City man gets 4 to 6 years for cocaine possession
YOUNGSTOWN — Robert Howell, 54, of Springdale Avenue, was sentenced to four to six years in prison Tuesday in Mahoning County Common Pleas Court after pleading guilty earlier to a first-degree felony cocaine possession charge March 16.
Howell’s sentencing hearing was somewhat unique in that eighth-grade students at Boardman Glenwood Middle School took a field trip to the courthouse Tuesday to see Mahoning County’s criminal justice system at work.
The students and one or more of their teachers, plus speakers such as Mahoning County Area Court Judge Molly Johnson and multiple local attorneys, filled the entire courtroom, including the jury box.
Mahoning County Assistant Prosecutor Ed Walsh told Judge Anthony Donofrio that prosecutors did not make a specific recommendation for Howell’s sentence at the time of Howell’s plea agreement.
But he pointed out that the conviction requires a mandatory prison term of three to 16 1/2 years.
Walsh said that by Howell pleading guilty, he “acknowledges that on July 29 of last year, he was driving his cousin’s car on a suspended license.”
Walsh said Youngstown police saw him failing to stop at a stop sign. They made a traffic stop and found a small bag of crack cocaine in Howell’s pocket and found “two large bags of cocaine in his shoes totaling 49 grams of cocaine,” which is about 1.7 ounces.
Walsh pointed out that five grams is enough for a low-level felony charge. But Howell had “ten times that amount,” making it a first-degree felony.
Walsh said this incident is not Howell’s first encounter with drugs. “When you look at his history … in 2018, he was sentenced on 10 counts of drug trafficking and one count of engaging in a pattern of corrupt activity, for which he received two years in state prison.”
He also had a breaking and entering conviction in his past and was placed on probation, court records show.
Walsh noted that the “drug epidemic has led to a serious loss of life in our country, a strain on our health care system. It has clogged our courts. It has undermined the very fabric of our society. The defendant has played a role in facilitating those evils.”
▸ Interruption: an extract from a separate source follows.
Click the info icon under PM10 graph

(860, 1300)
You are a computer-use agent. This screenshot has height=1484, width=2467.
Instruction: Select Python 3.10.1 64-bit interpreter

Defense attorney Mark Lavelle said he believes a three-year prison sentence would be appropriate. He agreed that Howell “does participate in that epidemic,” but Howell also is “a victim” of that epidemic. “He is a raging, drug dependent person and has been for years. He engages in (drug dealing) to feed his own drug habit.” Lavelle said Howell “has been clean since July of 2025.”